92121, San Diego
Aug 10, 2018
Required Education
Bachelors Degree
Position Type
Full time




This position is part of team having primary responsibility for the Quality Control (QC) of compendial and non-compendial excipients, active ingredients, in-process materials and finished drug products. This individual will work internally with Quality Assurance, Pharmaceutical Sciences, Technical Operations, Regulatory Affairs and Project Management to ensure that timelines for product development, process development, manufacturing and regulatory filings are met. This individual will also oversee assigned work with external contract testing laboratories for outsourced quality control testing of excipients for supplier qualification, in-process samples to support process validation, drug substances and components to support clinical and commercial products. This position will be responsible for schedule oversight, data review, trending and tracking of raw materials, excipients and components.

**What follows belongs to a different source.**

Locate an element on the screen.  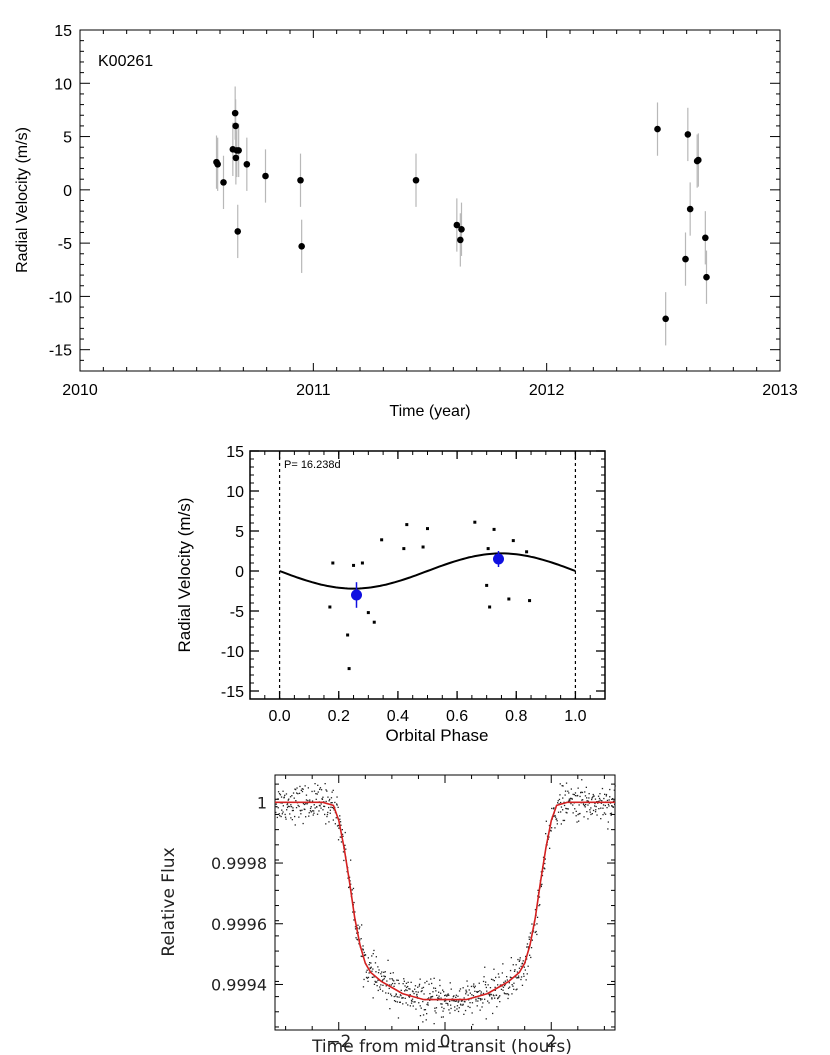
y-tick-label: 1 is located at coordinates (262, 802).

  • Oversight of the raw material qualification program for all products development through commercial.
  • Review of test results, change controls and writing and revising standard operating procedures.
  • Review and approve contract analytical testing laboratories method validation protocols and reports for excipients, drug substances and components.
  • Review and approval of associated deviations and Out of Trend and Out of Specification investigations.
  • Supports the Supplier Audit Program by participating in contractor audits to assure compliance to quality policies, cGMPs, and regulatory filings. Participates in audits of contract testing laboratories to ensure compliance with cGMP’s and readiness for Pre-Approval Inspections.
  • Identify and assist in the resolution of quality related issues that impact cGMP compliance, regulatory filings, or other risks.
  • Collaborates with contract testing laboratories and internal groups to find solutions concerning quality issues.
  • Contributes to annual product reviews for marketed products.


  • BS in life sciences (Biology, Chemistry, Pharmacology) with 5-10 years in Pharmaceutical Quality Control Operations with the application of cGMPs for development through commercial operations.
  • Excellent oral and written communication skills in cGMP documentation.
  • Experience in analytical method development, validation, optimization and transfers.
  • Experience in GXP compliance audits and laboratory oversight.
  • Interpersonal skills to interface and develop effective relationships with suppliers.
  • Excellent team work, communication and negotiation skills in dealing with internal and external partners with the ability to lead and manage quality related projects.
  • Possess technical knowledge related to typical Quality Control activities in the pharmaceutical and medical device industries.         
  • Thorough knowledge of GMP’s and regulatory requirements.
  • Up to 20% travel required.
  • Understanding of parenteral drug product and drug/device combinations.